Records excerpted from a collection:
######

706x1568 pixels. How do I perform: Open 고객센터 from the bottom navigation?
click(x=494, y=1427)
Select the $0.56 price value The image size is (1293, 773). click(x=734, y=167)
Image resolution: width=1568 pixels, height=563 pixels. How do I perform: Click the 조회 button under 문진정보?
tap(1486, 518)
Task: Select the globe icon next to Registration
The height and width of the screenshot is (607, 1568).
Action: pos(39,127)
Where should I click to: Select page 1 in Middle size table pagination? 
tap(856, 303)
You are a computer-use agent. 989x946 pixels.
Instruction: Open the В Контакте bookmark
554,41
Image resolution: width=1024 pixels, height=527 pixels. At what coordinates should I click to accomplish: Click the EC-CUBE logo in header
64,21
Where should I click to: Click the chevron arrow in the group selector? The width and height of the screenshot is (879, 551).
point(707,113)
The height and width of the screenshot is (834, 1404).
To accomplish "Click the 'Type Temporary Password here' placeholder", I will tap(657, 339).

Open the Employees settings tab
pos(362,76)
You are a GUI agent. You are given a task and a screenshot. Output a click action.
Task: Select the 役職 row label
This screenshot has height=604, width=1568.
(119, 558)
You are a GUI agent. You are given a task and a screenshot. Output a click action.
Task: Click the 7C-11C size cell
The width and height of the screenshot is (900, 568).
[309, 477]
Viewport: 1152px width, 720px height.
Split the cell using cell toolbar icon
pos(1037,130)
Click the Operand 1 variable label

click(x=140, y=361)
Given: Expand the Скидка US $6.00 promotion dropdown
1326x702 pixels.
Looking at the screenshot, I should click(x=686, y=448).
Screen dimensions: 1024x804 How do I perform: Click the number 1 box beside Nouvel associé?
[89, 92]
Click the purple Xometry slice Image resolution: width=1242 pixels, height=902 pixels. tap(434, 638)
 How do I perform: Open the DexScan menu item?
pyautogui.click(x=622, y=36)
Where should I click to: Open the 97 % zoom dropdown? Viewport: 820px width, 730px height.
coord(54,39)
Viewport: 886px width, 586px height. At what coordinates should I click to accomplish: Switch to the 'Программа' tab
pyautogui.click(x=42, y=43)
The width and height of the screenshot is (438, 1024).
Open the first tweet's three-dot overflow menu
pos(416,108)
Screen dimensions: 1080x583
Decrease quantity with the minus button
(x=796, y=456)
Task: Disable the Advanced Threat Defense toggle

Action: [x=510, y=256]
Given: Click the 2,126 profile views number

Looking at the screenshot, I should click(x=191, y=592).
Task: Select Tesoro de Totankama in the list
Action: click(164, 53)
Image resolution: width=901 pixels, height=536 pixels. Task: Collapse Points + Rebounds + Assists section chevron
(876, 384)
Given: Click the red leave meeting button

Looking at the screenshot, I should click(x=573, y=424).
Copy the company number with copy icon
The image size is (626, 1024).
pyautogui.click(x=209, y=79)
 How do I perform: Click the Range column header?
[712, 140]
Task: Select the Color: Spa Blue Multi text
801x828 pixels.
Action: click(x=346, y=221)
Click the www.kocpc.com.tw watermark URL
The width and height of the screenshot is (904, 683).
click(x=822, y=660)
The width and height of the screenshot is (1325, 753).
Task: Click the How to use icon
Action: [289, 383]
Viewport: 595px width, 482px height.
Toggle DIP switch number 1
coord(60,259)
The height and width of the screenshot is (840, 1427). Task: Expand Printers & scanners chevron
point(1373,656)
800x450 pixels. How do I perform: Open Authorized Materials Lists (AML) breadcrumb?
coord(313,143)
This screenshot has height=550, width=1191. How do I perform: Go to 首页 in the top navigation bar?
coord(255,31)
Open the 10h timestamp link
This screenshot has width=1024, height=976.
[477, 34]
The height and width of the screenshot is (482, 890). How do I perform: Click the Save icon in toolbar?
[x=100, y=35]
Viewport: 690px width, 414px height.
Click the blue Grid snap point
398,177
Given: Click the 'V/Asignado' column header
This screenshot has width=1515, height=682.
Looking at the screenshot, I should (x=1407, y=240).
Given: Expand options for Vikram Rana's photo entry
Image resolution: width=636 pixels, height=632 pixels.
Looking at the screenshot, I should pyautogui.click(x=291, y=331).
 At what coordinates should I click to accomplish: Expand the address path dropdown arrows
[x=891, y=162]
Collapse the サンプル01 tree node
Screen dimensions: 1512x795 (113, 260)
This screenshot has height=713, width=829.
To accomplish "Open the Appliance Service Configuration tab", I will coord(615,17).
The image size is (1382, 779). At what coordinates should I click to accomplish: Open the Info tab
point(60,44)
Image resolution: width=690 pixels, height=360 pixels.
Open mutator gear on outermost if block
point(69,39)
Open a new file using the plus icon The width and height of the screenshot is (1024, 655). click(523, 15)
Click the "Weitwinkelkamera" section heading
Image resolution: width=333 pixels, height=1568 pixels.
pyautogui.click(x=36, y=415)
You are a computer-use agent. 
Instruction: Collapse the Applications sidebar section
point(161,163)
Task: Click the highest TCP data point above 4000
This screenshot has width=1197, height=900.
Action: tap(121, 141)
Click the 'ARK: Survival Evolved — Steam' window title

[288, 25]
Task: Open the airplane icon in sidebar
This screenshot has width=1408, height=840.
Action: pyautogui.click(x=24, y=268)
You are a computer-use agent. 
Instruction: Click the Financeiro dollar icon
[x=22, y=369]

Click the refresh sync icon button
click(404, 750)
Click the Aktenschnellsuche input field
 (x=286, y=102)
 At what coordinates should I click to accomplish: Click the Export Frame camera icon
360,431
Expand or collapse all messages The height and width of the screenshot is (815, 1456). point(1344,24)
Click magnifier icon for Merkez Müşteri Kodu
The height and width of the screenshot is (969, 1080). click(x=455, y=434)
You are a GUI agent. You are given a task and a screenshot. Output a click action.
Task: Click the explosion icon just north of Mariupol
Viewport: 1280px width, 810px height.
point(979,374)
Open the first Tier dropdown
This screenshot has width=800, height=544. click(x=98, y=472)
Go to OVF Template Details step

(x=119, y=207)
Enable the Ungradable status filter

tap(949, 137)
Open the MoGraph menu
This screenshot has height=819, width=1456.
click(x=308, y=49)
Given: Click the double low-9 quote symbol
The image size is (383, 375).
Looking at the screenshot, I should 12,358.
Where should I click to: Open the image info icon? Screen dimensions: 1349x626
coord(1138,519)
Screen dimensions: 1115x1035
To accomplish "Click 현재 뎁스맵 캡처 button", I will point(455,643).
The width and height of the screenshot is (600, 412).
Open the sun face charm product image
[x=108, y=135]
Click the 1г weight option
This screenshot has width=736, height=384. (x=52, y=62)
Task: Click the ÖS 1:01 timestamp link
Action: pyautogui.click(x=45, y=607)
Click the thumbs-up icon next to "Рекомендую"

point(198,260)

######

Exercise instructions: Output the data above without altering a line.

Answer box:
706x1568 pixels. How do I perform: Open 고객센터 from the bottom navigation?
click(x=494, y=1427)
Select the $0.56 price value The image size is (1293, 773). click(x=734, y=167)
Image resolution: width=1568 pixels, height=563 pixels. How do I perform: Click the 조회 button under 문진정보?
tap(1486, 518)
Task: Select the globe icon next to Registration
The height and width of the screenshot is (607, 1568).
Action: pos(39,127)
Where should I click to: Select page 1 in Middle size table pagination? 
tap(856, 303)
You are a computer-use agent. 989x946 pixels.
Instruction: Open the В Контакте bookmark
554,41
Image resolution: width=1024 pixels, height=527 pixels. At what coordinates should I click to accomplish: Click the EC-CUBE logo in header
64,21
Where should I click to: Click the chevron arrow in the group selector? The width and height of the screenshot is (879, 551).
point(707,113)
The height and width of the screenshot is (834, 1404).
To accomplish "Click the 'Type Temporary Password here' placeholder", I will tap(657, 339).

Open the Employees settings tab
pos(362,76)
You are a GUI agent. You are given a task and a screenshot. Output a click action.
Task: Select the 役職 row label
This screenshot has height=604, width=1568.
(119, 558)
You are a GUI agent. You are given a task and a screenshot. Output a click action.
Task: Click the 7C-11C size cell
The width and height of the screenshot is (900, 568).
[309, 477]
Viewport: 1152px width, 720px height.
Split the cell using cell toolbar icon
pos(1037,130)
Click the Operand 1 variable label

click(x=140, y=361)
Given: Expand the Скидка US $6.00 promotion dropdown
1326x702 pixels.
Looking at the screenshot, I should click(x=686, y=448).
Screen dimensions: 1024x804 How do I perform: Click the number 1 box beside Nouvel associé?
[89, 92]
Click the purple Xometry slice Image resolution: width=1242 pixels, height=902 pixels. tap(434, 638)
 How do I perform: Open the DexScan menu item?
pyautogui.click(x=622, y=36)
Where should I click to: Open the 97 % zoom dropdown? Viewport: 820px width, 730px height.
coord(54,39)
Viewport: 886px width, 586px height. At what coordinates should I click to accomplish: Switch to the 'Программа' tab
pyautogui.click(x=42, y=43)
The width and height of the screenshot is (438, 1024).
Open the first tweet's three-dot overflow menu
pos(416,108)
Screen dimensions: 1080x583
Decrease quantity with the minus button
(x=796, y=456)
Task: Disable the Advanced Threat Defense toggle

Action: [x=510, y=256]
Given: Click the 2,126 profile views number

Looking at the screenshot, I should click(x=191, y=592).
Task: Select Tesoro de Totankama in the list
Action: click(164, 53)
Image resolution: width=901 pixels, height=536 pixels. Task: Collapse Points + Rebounds + Assists section chevron
(876, 384)
Given: Click the red leave meeting button

Looking at the screenshot, I should click(x=573, y=424).
Copy the company number with copy icon
The image size is (626, 1024).
pyautogui.click(x=209, y=79)
 How do I perform: Click the Range column header?
[712, 140]
Task: Select the Color: Spa Blue Multi text
801x828 pixels.
Action: click(x=346, y=221)
Click the www.kocpc.com.tw watermark URL
The width and height of the screenshot is (904, 683).
click(x=822, y=660)
The width and height of the screenshot is (1325, 753).
Task: Click the How to use icon
Action: [289, 383]
Viewport: 595px width, 482px height.
Toggle DIP switch number 1
coord(60,259)
The height and width of the screenshot is (840, 1427). Task: Expand Printers & scanners chevron
point(1373,656)
800x450 pixels. How do I perform: Open Authorized Materials Lists (AML) breadcrumb?
coord(313,143)
This screenshot has height=550, width=1191. How do I perform: Go to 首页 in the top navigation bar?
coord(255,31)
Open the 10h timestamp link
This screenshot has width=1024, height=976.
[477, 34]
The height and width of the screenshot is (482, 890). How do I perform: Click the Save icon in toolbar?
[x=100, y=35]
Viewport: 690px width, 414px height.
Click the blue Grid snap point
398,177
Given: Click the 'V/Asignado' column header
This screenshot has width=1515, height=682.
Looking at the screenshot, I should (x=1407, y=240).
Given: Expand options for Vikram Rana's photo entry
Image resolution: width=636 pixels, height=632 pixels.
Looking at the screenshot, I should pyautogui.click(x=291, y=331).
 At what coordinates should I click to accomplish: Expand the address path dropdown arrows
[x=891, y=162]
Collapse the サンプル01 tree node
Screen dimensions: 1512x795 (113, 260)
This screenshot has height=713, width=829.
To accomplish "Open the Appliance Service Configuration tab", I will coord(615,17).
The image size is (1382, 779). At what coordinates should I click to accomplish: Open the Info tab
point(60,44)
Image resolution: width=690 pixels, height=360 pixels.
Open mutator gear on outermost if block
point(69,39)
Open a new file using the plus icon The width and height of the screenshot is (1024, 655). click(523, 15)
Click the "Weitwinkelkamera" section heading
Image resolution: width=333 pixels, height=1568 pixels.
pyautogui.click(x=36, y=415)
You are a computer-use agent. 
Instruction: Collapse the Applications sidebar section
point(161,163)
Task: Click the highest TCP data point above 4000
This screenshot has width=1197, height=900.
Action: tap(121, 141)
Click the 'ARK: Survival Evolved — Steam' window title

[288, 25]
Task: Open the airplane icon in sidebar
This screenshot has width=1408, height=840.
Action: pyautogui.click(x=24, y=268)
You are a computer-use agent. 
Instruction: Click the Financeiro dollar icon
[x=22, y=369]

Click the refresh sync icon button
click(404, 750)
Click the Aktenschnellsuche input field
 (x=286, y=102)
 At what coordinates should I click to accomplish: Click the Export Frame camera icon
360,431
Expand or collapse all messages The height and width of the screenshot is (815, 1456). point(1344,24)
Click magnifier icon for Merkez Müşteri Kodu
The height and width of the screenshot is (969, 1080). click(x=455, y=434)
You are a GUI agent. You are given a task and a screenshot. Output a click action.
Task: Click the explosion icon just north of Mariupol
Viewport: 1280px width, 810px height.
point(979,374)
Open the first Tier dropdown
This screenshot has width=800, height=544. click(x=98, y=472)
Go to OVF Template Details step

(x=119, y=207)
Enable the Ungradable status filter

tap(949, 137)
Open the MoGraph menu
This screenshot has height=819, width=1456.
click(x=308, y=49)
Given: Click the double low-9 quote symbol
The image size is (383, 375).
Looking at the screenshot, I should 12,358.
Where should I click to: Open the image info icon? Screen dimensions: 1349x626
coord(1138,519)
Screen dimensions: 1115x1035
To accomplish "Click 현재 뎁스맵 캡처 button", I will point(455,643).
The width and height of the screenshot is (600, 412).
Open the sun face charm product image
[x=108, y=135]
Click the 1г weight option
This screenshot has width=736, height=384. (x=52, y=62)
Task: Click the ÖS 1:01 timestamp link
Action: pyautogui.click(x=45, y=607)
Click the thumbs-up icon next to "Рекомендую"

point(198,260)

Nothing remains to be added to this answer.